After Sweden went the other way - reverting from commercial beer sales to a state-controlled system - alcohol-related hospitalizations, suicides, and motor vehicle crashes all declined.

By Jonathan Purtle

Getting booze in Pennsylvania is a hassle. You can't buy it at the supermarket. If you want beer, you can't buy less than a case from the distributor. If it's wine or liquor you desire, you have to go to a separate store entirely — often to be met with high prices and long lines. Most states don't operate this way but Pennsylvania has since 1933, when the heavy-handed, state-run system was established to suppress alcohol consumption in the wake of the 21st Amendment and prohibition reform.

Irksome as the current system is, and illogical as it may seem, the Pennsylvania Liquor Control Board (aka "state stores") might be a public health blessing in disguise—something that state lawmakers should consider as they contemplate the recent proposal by House Majority Leader Mike Turzai (R., Allegheny) to privatize and revamp the state's alcohol control system.

Earlier this year, the effects of privatizing alcohol sales were assessed by the Community Preventive Services Task Force — an independent body whose members, appointed by the director of the Centers for Disease Control and Prevention, are charged with making evidence-based recommendations about what programs and policies keep people healthy. The task force, which was not focusing on any particular state, reviewed the results of 17 studies. It recommended against the privatization of alcohol sales based on the "strong evidence that privatization results in increased per capita alcohol consumption, a well-established proxy for excessive consumption." In most states that would mean a controversial and politically difficult reversal of current policy. Pennsylvania is ahead of the curve.

The task force's review, published in the American Journal of Preventive Medicine, found that privatization resulted in a median increase in alcohol sales of 44 percent after municipalities underwent privatization.  One of the studies that was included, an exhaustive analysis of drinking policies in Nordic countries, found that alcohol-related hospitalizations, suicides, and motor vehicle crashes all declined after Sweden reverted back to a state-controlled system of retail beer sales.

Excessive alcohol consumption is responsible for approximately 79,000 deaths annually in the United States and costs the nation an estimated $223.5 billion in lost productivity, health care, and criminal justice costs — with state governments bearing around $53.5 billion of the financial burden.
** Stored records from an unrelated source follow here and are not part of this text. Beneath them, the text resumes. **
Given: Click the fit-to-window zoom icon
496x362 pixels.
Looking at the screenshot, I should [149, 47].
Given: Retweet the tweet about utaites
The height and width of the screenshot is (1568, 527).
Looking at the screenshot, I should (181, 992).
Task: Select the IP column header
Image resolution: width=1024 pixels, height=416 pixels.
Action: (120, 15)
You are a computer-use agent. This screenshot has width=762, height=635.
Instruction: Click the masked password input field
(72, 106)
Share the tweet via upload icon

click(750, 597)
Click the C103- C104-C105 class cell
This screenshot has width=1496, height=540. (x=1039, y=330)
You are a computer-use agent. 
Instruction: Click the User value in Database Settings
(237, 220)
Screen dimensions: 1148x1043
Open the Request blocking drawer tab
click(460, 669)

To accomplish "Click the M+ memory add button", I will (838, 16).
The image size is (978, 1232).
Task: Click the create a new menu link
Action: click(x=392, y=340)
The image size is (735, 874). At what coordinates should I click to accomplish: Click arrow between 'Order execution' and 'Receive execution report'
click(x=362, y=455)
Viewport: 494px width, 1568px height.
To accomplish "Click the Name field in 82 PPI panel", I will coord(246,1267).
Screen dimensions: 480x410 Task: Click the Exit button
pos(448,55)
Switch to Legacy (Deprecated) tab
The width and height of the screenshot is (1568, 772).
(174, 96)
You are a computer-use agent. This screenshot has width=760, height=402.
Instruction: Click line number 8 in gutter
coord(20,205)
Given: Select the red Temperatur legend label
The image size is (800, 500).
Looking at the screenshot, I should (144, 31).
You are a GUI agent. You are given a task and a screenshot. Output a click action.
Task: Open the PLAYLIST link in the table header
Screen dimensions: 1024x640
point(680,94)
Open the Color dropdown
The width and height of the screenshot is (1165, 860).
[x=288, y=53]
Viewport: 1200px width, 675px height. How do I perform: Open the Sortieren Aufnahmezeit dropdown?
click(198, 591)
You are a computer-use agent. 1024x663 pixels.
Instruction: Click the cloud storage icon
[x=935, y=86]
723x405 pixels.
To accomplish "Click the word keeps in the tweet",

These figures don't even begin to account for the social costs of excessive alcohol consumption among children and families.

Turzai has estimated that his proposal would generate $1.9 billion in state revenue. Others say it would bring in less. Either way, would it be sufficient to counter the public health costs of privatization?

As Gifford Pinchot, who is best known as the father of American conservation, said while serving as governor of Pennsylvania in 1933, the state's alcohol control system was designed to "discourage the purchase of alcoholic beverages by making it as inconvenient and expensive as possible." While the current system wasn't informed by the recommendations of the U.S. Preventive Services Task Force, it is aligned with them.

From a public health perspective, Pennsylvania has a good thing going — and shouldn't throw it away as a short-term solution to our fiscal woes.